I have a love/hate relationship with this dog of my upstairs neighbors. He is occasionally sweet, but mostly he jumps up on my clothes with dirty paws and chews clothespins that drop on the ground (of which there are precious few to start with) and lurks at our door, trying to dash in when we open it and does his business on our carpet (he's grown out of this now, it seems) and chews favorite shoes and terrorizes our local friends when they come to visit and barks or whines when he is tied up or left out of important house meetings. The more attention we give him, the worse he seems to act!
 
Perhaps it's a training issue, but he's not only not my dog, he lives in a mini-community. It must be hard for him to figure out who his consistent authority is. Let's just say that it would take more—or less—than a village to raise this dog.
 
Ugh.
 
When someone asked me recently what my biggest challenge living here has been, I thought about dangerous situations and interpersonal issues and learning the language and meeting the people, then honestly answered, "the dog." (Or probably something more psychologically sound, like "expectations about life with other people, e.g. the dog.")
 
The other day, I was a little convicted about my attitude about the dog. After all, I live where and a stupid dog can get me down?! So I offered a halfhearted, "Thank you, Father, for Charlie Brown." I would miss his jumps and nips and dirt and noise and lurking and sad brown eyes if he weren't around.
 
While his owners were away for two weeks, we the downstairs household dog sat. Hannah decided to take him outside for his first-ever walk in the street (he's been here six months, but he mostly stays on our property, for various reasons). Contrary to her fear that people might look askance at her having a dog because of cultural taboos about owning them, Charlie was a hit. As a guard on a nearby street saw them coming, he stood in the middle of the street, pointed at Charlie, and announced, "America's the best!" Even the children who were too scared to pet him seemed intrigued by Charlie.
 
A couple of days later, someone rang the buzzer at our gate. If we aren't expecting anyone, then it's usually a street sweeper wanting a tip (we discovered after a time that most of us had been tipping our local street sweeper without knowing that the others were also tipping, so he had good reason to hang out at our gate) or someone wanting to earn a little money by picking up trash in our yard or occasionally one of us without our key.

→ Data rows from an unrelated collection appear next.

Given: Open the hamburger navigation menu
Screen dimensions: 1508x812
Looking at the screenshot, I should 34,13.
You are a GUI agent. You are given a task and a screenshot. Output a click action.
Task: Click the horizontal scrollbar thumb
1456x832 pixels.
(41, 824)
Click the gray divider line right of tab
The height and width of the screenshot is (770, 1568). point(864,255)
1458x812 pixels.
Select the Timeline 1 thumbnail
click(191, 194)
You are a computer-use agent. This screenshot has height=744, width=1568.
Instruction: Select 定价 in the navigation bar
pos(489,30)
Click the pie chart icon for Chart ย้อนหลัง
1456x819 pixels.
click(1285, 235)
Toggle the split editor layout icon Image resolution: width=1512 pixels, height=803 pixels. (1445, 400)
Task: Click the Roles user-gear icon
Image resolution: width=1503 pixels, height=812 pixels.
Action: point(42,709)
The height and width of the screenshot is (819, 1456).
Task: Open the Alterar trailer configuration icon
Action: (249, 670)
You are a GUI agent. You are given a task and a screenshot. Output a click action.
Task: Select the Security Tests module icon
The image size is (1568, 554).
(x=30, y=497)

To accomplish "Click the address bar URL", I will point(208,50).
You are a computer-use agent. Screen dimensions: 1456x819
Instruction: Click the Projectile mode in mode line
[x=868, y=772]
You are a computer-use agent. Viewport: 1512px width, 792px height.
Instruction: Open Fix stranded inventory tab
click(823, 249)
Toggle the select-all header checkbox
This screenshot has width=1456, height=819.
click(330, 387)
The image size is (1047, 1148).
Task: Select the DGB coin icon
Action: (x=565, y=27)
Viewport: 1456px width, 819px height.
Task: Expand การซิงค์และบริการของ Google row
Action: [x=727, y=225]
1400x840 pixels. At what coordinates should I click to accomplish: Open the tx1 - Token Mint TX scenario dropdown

Often times we ignore the buzzer if we aren't expecting someone, because it's easier than donning a balto and going out front and asking, "Men?" ("Who?") then saying, "No," if we recognize "money" in the ensuing stream of Arabic words.
 
This time I did go (sans balto) out and ask, "Men?" All I could hear was a soft voice saying, "Charlie." Thinking it might be the Ethiopian girl who lives on our property, I gingerly opened the door. Lo, it was two little neighbor boys, ages seven and nine. They wanted to see Charlie. Of course he was there already, and they petted him and he would have purred if he were a cat. I started talking to them in my broken Arabic, but the seven-year-old informed me, "We speak English." Okay then. So we spoke English while they admired my nemesis.
 
These neighbor boys have been invited over to play with the boys on our property, but they have never come. It took visiting Charlie to get them here. One actually asked if they could buy him, and I was momentarily tempted to sell him then and there, but I refrained. "He's not mine," I apologized.
 
I have been hoping for chances to meet more of our neighbors, and perhaps Charlie himself is that chance. Maybe I'll be a little less halfhearted when I thank Father for him next time.

2 comments:

alis said...

Whew, this reminds me of the month I spent in a teeny, tiny house with a very energetic dog, and about ninety million cats milling around (mostly) outside. I was tempted to think that being tested with a dog was off-limits...but of course it wasn't. ;O)

So glad it's turning about well for you!

gretchen said...

Yikes! Sounds like a hate-hate relationship to me! At least that's how I'd be more than tempted to feel!

But I guess if Balaam's donkey can be used, then maybe Charlie Brown can be too, and I hope the fruit outweighs the annoyances in the long run.